Here we print the best parameters from the grid search (on the training/validation cross-validation run):

In [333]:
best_n_estimators = grid_regression.best_params_['n_estimators']
best_max_features = grid_regression.best_params_['max_features']
best_max_samples = grid_regression.best_params_['max_samples']
print('Best n_estimator', best_n_estimators)
print('Best max features', best_max_features)
print('Best max samples', best_max_samples)

Best n_estimator 40
Best max features 8
Best max samples 0.6333333333333333


Finally compute the RMSE for the training and test data:

In [334]:
#Put answer here
rmse_rf_train = np.sqrt(np.mean((grid_regression.predict(X_train)-y_train)**2))
rmse_rf_test = np.sqrt(np.mean((grid_regression.predict(X_test)-y_test)**2))
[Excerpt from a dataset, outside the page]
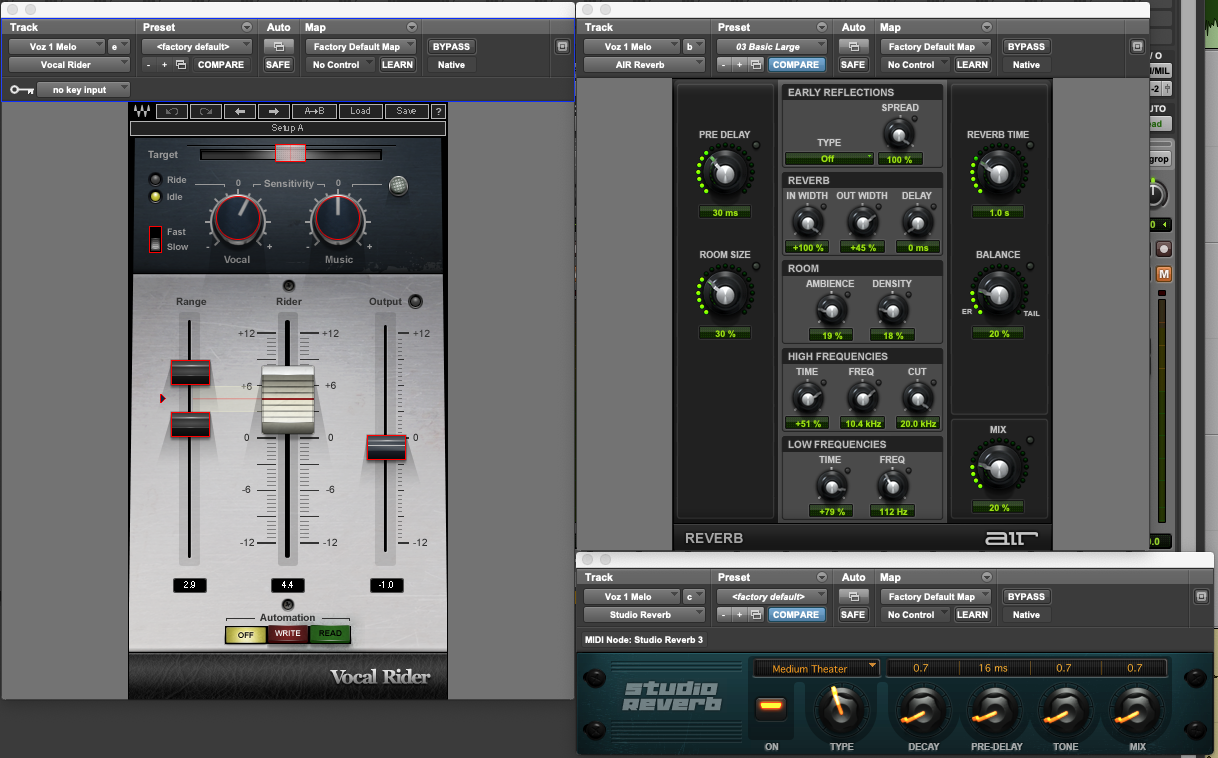
Task: Click the Vocal Rider next preset right arrow
Action: click(273, 111)
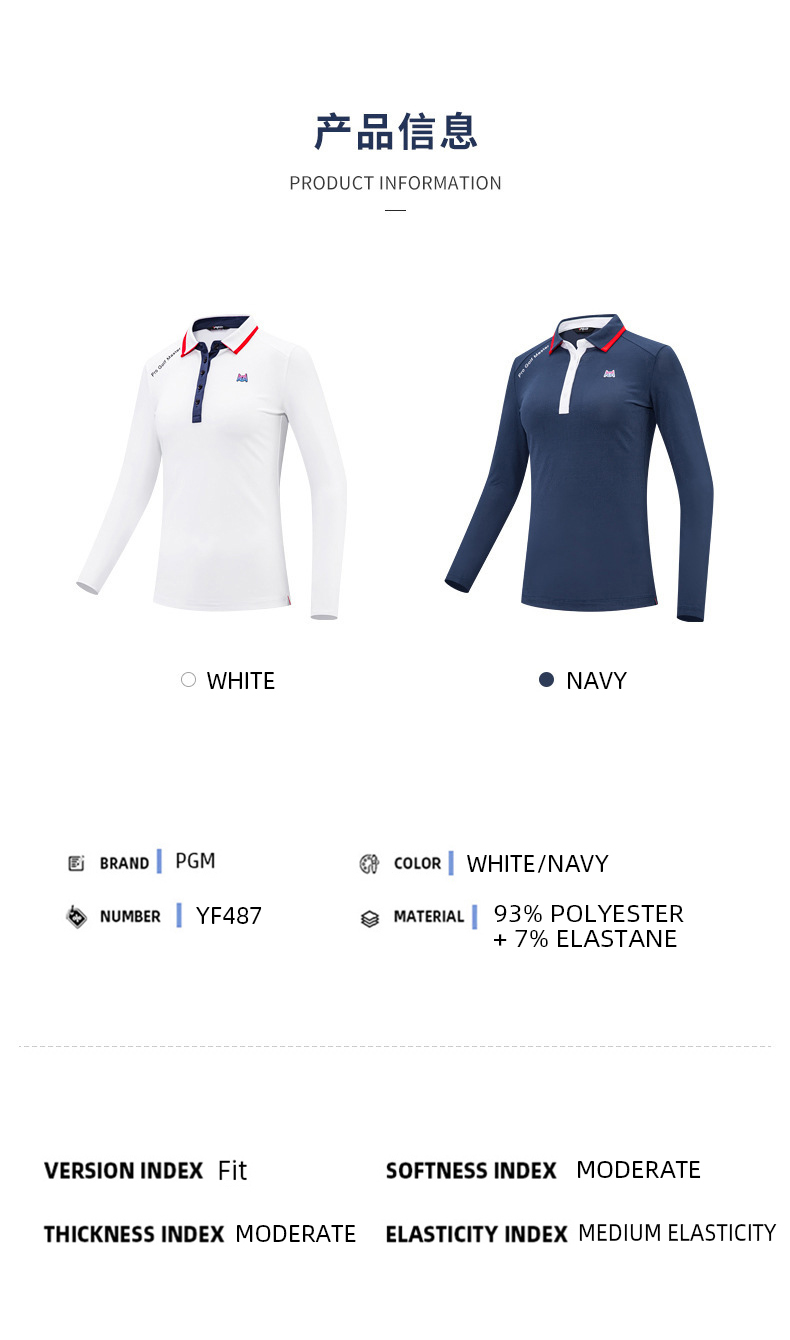Viewport: 790px width, 1340px height.
Task: Click the PGM brand name
Action: pyautogui.click(x=195, y=861)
rmse_rf_train,rmse_rf_test

(64.08343121285556, 85.98106311956076)

We can compare this to the standard deviations for the two sets of data.

In [335]:
np.std(y_train), np.std(y_test)

(82.43136001277581, 103.25109103178704)

### Did the random forest do better than lasso regression?

Yes, Random Forest performed better than the Lasso Regressor because Random Forest had a lower RMSE for both training and testing sets: `(64.08343121285556, 85.98106311956076)`, respectively, than the Lasso Regressor: `(72.40451940025356, 88.63619480960364)`.